_Article:_

Here is evidence that the Scottish Junior Curling Club was formed sometime in 1928. This clipping from the Scotsman reports on the first annual meeting of the club in November 1929, and indicates that the Club had been formed 'last year', that is, in 1928.

So, the Scottish Junior CC was in existence before the first Murray Trophy competition took place.

It should be pointed out that the Murray Trophy was a competition run at, and by, the Edinburgh Ice Rink. It was not, at that time, a national competition organised by the Royal Caledonian Curling Club. The Scottish Junior Curling Club curled out of the Edinburgh Ice Rink at Haymarket. The choice of name suggests that it did not want to be seen as just a club for Edinburgh young curlers.

In season 1929-30, the Murray Trophy was won by Biggar - Wm Brown (skip), Wilson Brown, J. Plenderleith, and A H Brown. Runners-up were Merchiston - R G Manson (skip), W Roberts, J Ainslie, and J Nisbet. John E Nisbet is listed as the Scottish Junior Club's Treasurer and Secretary, and other finalists are members of the Scottish Junior Club too.

This is the club's membership in the 1931-32 Annual. It certainly looks to be prospering, with twenty-nine members.

The previous season, the club had been awarded a Royal Club 'Local Medal' to encourage points play, although I cannot find who won this, or even if it was played for at all. Of course, the club already had a points medal, presented by Dr MacRobert and Mr D Reid back in 1929 at their first annual meeting. This was won by J Fordyce in 1931.

In the absence of old minute books, we do not have any record of the games played by members within the Scottish Junior Club.

However, the club also was matched to play for a District Medal against Temple in the 1932-33 season, but the result of this match is not recorded, if indeed it was ever played.

At the beginning of the 1932-33 season, the Scottish Junior Curling Club had nineteen members and a new Secretary and Treasurer.

This was J F Waugh, a name that would become well known in the years ahead. T B Murray was still the Patron. The President was R H Watherston. This last had been a member of the team that had been runners-up in the Murray Trophy the previous season. Linlithgow were the winners: A Paris (skip), A F Dickie, J Bennie, and I A MacKnight. Runners-up were the 'Co-optimists': R Dunlop (skip), R Watherston, J Ainslie, and J Forrest.

The Linlithgow juniors had been the first winners of the trophy back in 1929. Success spurs success, and local interest, and the Linlithgow Gazette newspaper reported that the 1930 contenders had played a match against veteran curlers on outside ice, on Linlithgow Loch, before their first games in the Edinburgh Rink in February, 1930. But they did not reach the final that year.

The newspaper even promoted the local young curlers in this article from March 20, 1931. As it turned out, they were beaten in the final by Biggar. However, in the following season, the trophy was won by a Linlithgow team (as mentioned earlier).

The Linlithgow Gazette reported on Friday, May 6, 1932, that the trophy 'of handsome design, has been on view in the window of H Shields and Sons'.

Three years on ...

This the last record of the playing of the Murray trophy as recorded in the Scotsman of Saturday, March 16, 1935, the final of that season's competition having been played on Friday, March 15.

_Recorded data:_
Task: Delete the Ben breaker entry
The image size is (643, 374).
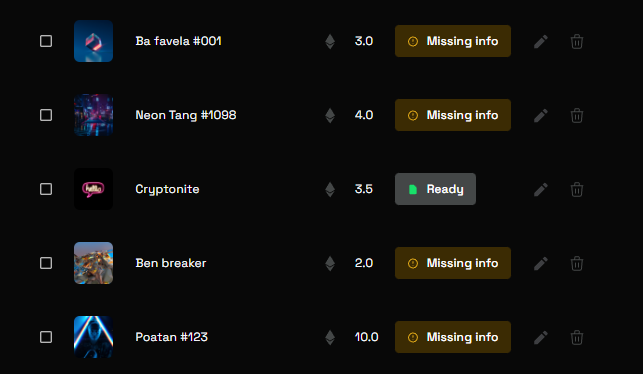Action: point(577,263)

_Work required:_ Return, word for word, the portion of the article on the Scottish Junior Curling Club from "The newspaper even" to "Shields and Sons'.".

_Result of this task:_
The newspaper even promoted the local young curlers in this article from March 20, 1931. As it turned out, they were beaten in the final by Biggar. However, in the following season, the trophy was won by a Linlithgow team (as mentioned earlier).

The Linlithgow Gazette reported on Friday, May 6, 1932, that the trophy 'of handsome design, has been on view in the window of H Shields and Sons'.